▸ Given problem: Quote the lines from the one containing "Image resolution: width=868" through the one containing "Action: (x=58, y=323)", including both of those lines.

#### Information provided

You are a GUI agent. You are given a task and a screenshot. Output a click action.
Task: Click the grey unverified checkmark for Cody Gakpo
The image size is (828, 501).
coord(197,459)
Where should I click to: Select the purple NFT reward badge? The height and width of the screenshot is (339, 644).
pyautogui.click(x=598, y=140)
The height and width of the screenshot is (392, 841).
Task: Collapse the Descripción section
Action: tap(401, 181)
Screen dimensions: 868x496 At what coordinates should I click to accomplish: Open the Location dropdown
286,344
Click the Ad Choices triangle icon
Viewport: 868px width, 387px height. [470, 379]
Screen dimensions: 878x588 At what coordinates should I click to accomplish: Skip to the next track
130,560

########
#### Information provided

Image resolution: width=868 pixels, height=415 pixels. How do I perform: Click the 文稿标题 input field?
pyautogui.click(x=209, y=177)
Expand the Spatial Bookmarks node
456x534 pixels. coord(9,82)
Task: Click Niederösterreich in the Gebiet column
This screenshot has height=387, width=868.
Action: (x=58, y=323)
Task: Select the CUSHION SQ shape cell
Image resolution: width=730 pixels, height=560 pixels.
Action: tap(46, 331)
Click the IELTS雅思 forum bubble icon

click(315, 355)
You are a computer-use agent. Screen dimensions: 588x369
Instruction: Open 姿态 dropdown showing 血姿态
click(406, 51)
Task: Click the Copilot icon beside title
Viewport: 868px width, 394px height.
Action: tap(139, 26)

########
#### Information provided

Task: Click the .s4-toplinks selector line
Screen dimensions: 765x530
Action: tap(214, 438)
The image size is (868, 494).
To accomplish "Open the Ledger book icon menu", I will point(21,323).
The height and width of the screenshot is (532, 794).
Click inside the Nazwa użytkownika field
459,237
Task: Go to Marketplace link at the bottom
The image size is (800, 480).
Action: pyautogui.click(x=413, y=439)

########

▸ Task solution:
Image resolution: width=868 pixels, height=415 pixels. How do I perform: Click the 文稿标题 input field?
pyautogui.click(x=209, y=177)
Expand the Spatial Bookmarks node
456x534 pixels. coord(9,82)
Task: Click Niederösterreich in the Gebiet column
This screenshot has height=387, width=868.
Action: (x=58, y=323)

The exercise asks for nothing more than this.